Beyond the predictability, the study authors also noted that the testing offered potential socioeconomic benefits, as well.
“Acquiring the same information using standard techniques would require physician examination, laboratory testing, exercise stress testing and imaging assessments, with up to nine different patient appointments and potentially thousands of [British] pounds in costs per patient,” they wrote.
Getting back to something Williams highlighted earlier, the authors were quick to note that one limitation in this study was the Caucasian bias in some of the cohorts studied. This could potentially limit generalizability of the findings and would require calibration testing in different populations.
Practice makes perfect
Despite all of the research into establishing and ultimately validating the clinical utility of specific protein biomarkers or panels, the huge challenge remains of developing the assays to be cost-effective and easy to use.

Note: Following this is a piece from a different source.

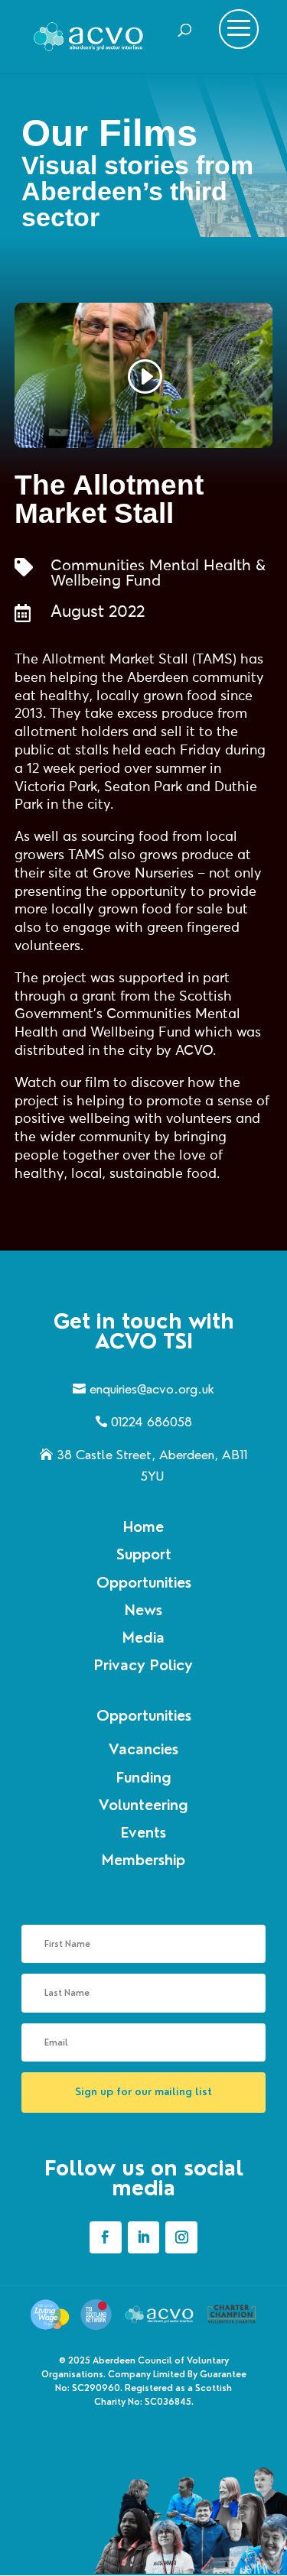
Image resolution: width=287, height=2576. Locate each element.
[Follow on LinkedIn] (144, 2237)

As suggested earlier, MS workflows can be unwieldy for use at the scales required in most clinical settings. That said, Biodesix has seen success with its MS-based VeriStrat proteomic assay of blood-based biomarkers in NSCLC.
At the 2019 IASLC conference, Northwestern University’s Young Kwang Chae presented data showing that in patients receiving immune checkpoint inhibitors, a classification of VeriStrat-Good was associated with a doubling in median progression-free survival vs. VeriStrat-Poor classification and differences in overall survival trended to significance.
Last month, Biodesix initiated the next phase of its biomarker development program with Merck and Pfizer for a proteomic test for likely responders to the anti-PD-L1 checkpoint inhibitor avelumab.
In other situations, translation to standardized immunoassays helps improve throughput and reduce costs, but even here, each test or panel requires its own development process
This is where SomaLogic sees a distinct advantage for the evolution of its SomaScan platform into what Williams describes as a medical information delivery platform: SomaSignal.
“The old way is you would use a SomaScan for discovery,” he explains. “You’d find the proteins that were most informative. You’d make a panel assay, and you’d sell that.
“The problem with that is that it’s not useful for anything else.”
What makes SomaSignal so attractive, he presses, is that the diagnostic models are effectively just outputs from a single platform. Any blood sample for any desired test is run through the identical 5000-measurement workflow.
In January, SomaLogic released three new tests—glucose tolerance, visceral fat and resting energy rate—to bring its pipeline to 10. To add another 10, Williams says, wouldn’t cost much more.
“When you keep the platform the same and consistent, and you always measure the same things in everybody, then any number of these tests can be embedded on top,” he suggests. “Our pipeline of tests is more than 100 [assays] long, and we expect to get through all of those within the next two or three years.”
Some groups see an opportunity to leverage synergies in genomic and proteomic biomarker analysis to strengthen diagnostic decision-making. Such is the case with the Biodesix Lung Reflex Strategy, which combines VeriStrat with the GeneStrat genomic test.
Williams is less convinced of the need.
“I know a lot of people are talking about multi-omics and so on,” he comments. “I think that’s lazy and expensive. What you’re really saying with multi-omics is we don’t know where the biology is, so we’ll just pay for every measurement technique and we’ll see where it is afterwards.”
Given his experience and his acknowledged vested interests, Williams is confident that SomaLogic has answered the question of whether proteins can be a sole information source.
He hasn’t, however, completely closed the door.
“I won’t say that we will never improve performance by including some other modality, but what we really showed was that these models on their own were more than good enough to be useable today,” he says.
Regardless of the source or combination, however, the ultimate goal is to make sure that the snapshot taken today gives a clear picture of tomorrow.